### Provided records
__________________________________________________

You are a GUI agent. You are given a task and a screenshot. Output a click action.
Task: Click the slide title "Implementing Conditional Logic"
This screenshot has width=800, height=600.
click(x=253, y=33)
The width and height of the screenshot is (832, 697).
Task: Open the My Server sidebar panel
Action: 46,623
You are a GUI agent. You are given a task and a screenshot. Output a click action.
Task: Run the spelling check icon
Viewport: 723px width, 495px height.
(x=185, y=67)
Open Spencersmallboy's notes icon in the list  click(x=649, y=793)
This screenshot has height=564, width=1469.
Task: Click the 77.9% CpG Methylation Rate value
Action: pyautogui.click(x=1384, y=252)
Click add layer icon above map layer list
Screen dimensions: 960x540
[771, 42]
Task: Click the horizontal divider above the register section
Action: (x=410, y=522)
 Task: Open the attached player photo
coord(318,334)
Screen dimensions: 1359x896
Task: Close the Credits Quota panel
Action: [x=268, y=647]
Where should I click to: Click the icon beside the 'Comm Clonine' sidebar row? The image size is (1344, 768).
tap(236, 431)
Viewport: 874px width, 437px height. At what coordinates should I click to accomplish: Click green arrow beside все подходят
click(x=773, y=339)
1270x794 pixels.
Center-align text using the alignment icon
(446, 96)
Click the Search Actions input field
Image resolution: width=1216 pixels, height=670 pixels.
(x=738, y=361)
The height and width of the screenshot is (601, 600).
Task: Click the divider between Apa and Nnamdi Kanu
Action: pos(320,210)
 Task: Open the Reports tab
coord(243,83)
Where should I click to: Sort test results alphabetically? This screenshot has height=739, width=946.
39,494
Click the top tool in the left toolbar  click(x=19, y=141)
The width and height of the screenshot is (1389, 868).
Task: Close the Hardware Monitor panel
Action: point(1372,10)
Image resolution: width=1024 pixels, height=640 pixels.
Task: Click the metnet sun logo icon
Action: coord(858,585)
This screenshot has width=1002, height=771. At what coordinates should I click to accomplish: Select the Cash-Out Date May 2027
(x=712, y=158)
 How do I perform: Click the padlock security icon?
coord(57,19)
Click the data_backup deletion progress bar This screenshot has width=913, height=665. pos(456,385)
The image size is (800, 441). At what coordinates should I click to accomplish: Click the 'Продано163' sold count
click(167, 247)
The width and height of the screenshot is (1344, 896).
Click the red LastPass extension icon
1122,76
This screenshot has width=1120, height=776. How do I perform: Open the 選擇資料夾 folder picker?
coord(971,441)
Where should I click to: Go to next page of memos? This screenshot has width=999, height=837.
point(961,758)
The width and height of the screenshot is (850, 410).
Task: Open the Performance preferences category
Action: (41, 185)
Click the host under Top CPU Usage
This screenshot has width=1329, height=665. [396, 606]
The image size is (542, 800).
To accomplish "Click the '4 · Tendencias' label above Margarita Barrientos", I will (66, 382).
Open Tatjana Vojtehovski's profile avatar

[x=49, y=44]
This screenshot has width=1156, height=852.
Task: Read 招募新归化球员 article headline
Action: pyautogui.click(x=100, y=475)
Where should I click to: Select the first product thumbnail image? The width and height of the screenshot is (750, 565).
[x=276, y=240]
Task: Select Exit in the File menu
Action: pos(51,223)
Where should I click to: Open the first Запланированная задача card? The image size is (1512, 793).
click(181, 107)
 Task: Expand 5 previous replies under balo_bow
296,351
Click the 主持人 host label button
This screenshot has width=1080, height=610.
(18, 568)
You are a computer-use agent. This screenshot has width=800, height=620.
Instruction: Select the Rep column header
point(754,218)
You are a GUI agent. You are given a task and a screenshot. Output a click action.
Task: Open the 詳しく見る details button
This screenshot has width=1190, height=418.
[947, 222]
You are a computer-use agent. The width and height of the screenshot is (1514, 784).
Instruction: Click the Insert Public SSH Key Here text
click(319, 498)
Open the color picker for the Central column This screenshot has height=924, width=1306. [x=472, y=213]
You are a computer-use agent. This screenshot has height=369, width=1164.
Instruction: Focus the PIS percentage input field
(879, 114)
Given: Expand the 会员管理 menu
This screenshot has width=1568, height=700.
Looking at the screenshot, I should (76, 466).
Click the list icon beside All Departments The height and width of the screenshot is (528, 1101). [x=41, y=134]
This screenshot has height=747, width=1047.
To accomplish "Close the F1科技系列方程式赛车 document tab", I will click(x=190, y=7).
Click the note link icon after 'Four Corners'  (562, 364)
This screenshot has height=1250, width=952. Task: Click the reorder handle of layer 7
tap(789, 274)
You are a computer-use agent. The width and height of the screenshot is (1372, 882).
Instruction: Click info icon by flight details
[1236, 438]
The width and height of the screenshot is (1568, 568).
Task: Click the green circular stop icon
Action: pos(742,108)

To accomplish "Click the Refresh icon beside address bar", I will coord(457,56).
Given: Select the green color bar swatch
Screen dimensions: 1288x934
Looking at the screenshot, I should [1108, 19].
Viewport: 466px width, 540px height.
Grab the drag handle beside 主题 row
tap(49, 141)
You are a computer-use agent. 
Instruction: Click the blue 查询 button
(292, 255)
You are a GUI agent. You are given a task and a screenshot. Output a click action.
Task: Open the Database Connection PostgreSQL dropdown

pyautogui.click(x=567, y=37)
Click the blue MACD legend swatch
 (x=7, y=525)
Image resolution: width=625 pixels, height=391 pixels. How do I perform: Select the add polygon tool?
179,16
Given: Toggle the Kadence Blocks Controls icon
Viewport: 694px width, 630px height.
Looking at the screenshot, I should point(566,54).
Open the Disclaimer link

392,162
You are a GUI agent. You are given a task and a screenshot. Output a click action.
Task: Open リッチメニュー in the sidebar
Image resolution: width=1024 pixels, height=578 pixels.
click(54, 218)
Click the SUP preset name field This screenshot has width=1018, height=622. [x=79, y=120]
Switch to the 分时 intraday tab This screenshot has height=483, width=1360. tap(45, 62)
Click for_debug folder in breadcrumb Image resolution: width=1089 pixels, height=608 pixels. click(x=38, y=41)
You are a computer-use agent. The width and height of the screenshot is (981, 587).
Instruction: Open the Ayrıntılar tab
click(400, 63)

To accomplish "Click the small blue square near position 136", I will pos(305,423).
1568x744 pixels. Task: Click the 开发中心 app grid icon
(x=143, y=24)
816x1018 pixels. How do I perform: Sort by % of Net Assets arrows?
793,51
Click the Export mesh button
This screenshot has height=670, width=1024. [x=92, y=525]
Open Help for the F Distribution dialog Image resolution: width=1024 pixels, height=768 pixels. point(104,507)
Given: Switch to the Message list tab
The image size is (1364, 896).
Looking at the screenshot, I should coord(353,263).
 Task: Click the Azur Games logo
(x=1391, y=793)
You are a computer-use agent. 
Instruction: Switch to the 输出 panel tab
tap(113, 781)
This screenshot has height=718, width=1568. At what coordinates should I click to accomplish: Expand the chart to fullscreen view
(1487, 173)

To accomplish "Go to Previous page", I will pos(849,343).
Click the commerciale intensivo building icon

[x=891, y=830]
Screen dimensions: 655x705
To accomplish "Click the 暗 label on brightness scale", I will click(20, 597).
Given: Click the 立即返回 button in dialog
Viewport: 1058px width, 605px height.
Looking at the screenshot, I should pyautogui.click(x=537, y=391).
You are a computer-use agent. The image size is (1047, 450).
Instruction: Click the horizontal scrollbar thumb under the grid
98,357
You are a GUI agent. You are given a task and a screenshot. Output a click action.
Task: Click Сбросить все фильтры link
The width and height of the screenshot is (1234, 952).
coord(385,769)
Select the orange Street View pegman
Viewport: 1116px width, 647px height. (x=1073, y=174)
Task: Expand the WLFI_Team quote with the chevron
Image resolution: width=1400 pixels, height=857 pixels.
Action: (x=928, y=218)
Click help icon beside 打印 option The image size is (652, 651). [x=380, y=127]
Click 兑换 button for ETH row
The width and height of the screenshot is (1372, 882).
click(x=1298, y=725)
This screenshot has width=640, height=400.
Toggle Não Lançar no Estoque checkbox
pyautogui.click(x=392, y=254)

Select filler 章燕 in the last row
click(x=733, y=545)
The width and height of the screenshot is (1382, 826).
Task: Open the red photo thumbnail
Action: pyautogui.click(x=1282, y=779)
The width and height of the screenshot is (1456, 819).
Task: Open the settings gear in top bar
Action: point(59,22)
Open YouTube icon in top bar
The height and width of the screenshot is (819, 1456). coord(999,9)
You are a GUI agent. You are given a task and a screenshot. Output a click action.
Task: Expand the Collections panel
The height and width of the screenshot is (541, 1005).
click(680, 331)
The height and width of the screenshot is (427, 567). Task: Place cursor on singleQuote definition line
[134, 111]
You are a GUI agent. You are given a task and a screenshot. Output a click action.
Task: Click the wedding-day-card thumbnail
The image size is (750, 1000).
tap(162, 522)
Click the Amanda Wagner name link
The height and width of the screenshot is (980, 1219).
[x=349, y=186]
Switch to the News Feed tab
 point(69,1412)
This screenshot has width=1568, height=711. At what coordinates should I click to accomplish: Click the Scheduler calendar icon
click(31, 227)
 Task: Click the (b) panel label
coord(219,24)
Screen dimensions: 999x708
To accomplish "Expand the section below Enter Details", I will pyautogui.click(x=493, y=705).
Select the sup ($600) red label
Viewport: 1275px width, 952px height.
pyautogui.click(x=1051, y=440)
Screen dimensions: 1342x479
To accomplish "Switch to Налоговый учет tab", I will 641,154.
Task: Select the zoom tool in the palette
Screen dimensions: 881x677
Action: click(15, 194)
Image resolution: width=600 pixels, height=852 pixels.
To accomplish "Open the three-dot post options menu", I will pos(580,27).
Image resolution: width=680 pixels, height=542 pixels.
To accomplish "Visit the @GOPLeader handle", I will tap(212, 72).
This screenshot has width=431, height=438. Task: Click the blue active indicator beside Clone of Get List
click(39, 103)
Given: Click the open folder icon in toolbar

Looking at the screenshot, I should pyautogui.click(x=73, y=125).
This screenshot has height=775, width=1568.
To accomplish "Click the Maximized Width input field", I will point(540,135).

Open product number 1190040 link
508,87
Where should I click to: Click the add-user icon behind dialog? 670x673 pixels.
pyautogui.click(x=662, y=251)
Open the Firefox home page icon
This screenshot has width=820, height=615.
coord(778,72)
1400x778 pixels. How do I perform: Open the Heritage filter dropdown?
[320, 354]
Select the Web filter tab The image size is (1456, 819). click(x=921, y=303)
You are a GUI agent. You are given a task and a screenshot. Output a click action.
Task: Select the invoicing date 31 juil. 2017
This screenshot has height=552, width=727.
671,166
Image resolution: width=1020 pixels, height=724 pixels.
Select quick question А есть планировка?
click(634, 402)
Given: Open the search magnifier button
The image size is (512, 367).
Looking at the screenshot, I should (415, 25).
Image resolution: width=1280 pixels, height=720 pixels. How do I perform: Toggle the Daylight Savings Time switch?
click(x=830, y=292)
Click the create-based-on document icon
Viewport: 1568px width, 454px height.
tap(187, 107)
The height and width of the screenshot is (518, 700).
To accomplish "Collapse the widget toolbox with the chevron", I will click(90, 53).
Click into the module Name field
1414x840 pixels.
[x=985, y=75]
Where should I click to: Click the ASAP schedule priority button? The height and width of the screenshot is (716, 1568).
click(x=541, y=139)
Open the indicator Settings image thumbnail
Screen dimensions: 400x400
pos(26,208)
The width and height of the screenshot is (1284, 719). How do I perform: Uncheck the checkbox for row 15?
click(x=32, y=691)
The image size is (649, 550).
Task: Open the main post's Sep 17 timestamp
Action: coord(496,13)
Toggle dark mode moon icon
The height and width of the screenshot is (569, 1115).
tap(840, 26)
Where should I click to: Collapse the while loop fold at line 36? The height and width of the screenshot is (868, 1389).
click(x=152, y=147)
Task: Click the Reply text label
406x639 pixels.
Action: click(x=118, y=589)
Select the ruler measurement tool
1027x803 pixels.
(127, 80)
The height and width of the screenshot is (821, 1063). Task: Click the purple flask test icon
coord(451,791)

__________________________________________________

### Task brief
Express the records from their first line through the line containing "(x=185, y=67)" as a JSON list of strings, one string per line, omitting blank lines.

### Task solution
[
  "You are a GUI agent. You are given a task and a screenshot. Output a click action.",
  "Task: Click the slide title \"Implementing Conditional Logic\"",
  "This screenshot has width=800, height=600.",
  "click(x=253, y=33)",
  "The width and height of the screenshot is (832, 697).",
  "Task: Open the My Server sidebar panel",
  "Action: 46,623",
  "You are a GUI agent. You are given a task and a screenshot. Output a click action.",
  "Task: Run the spelling check icon",
  "Viewport: 723px width, 495px height.",
  "(x=185, y=67)"
]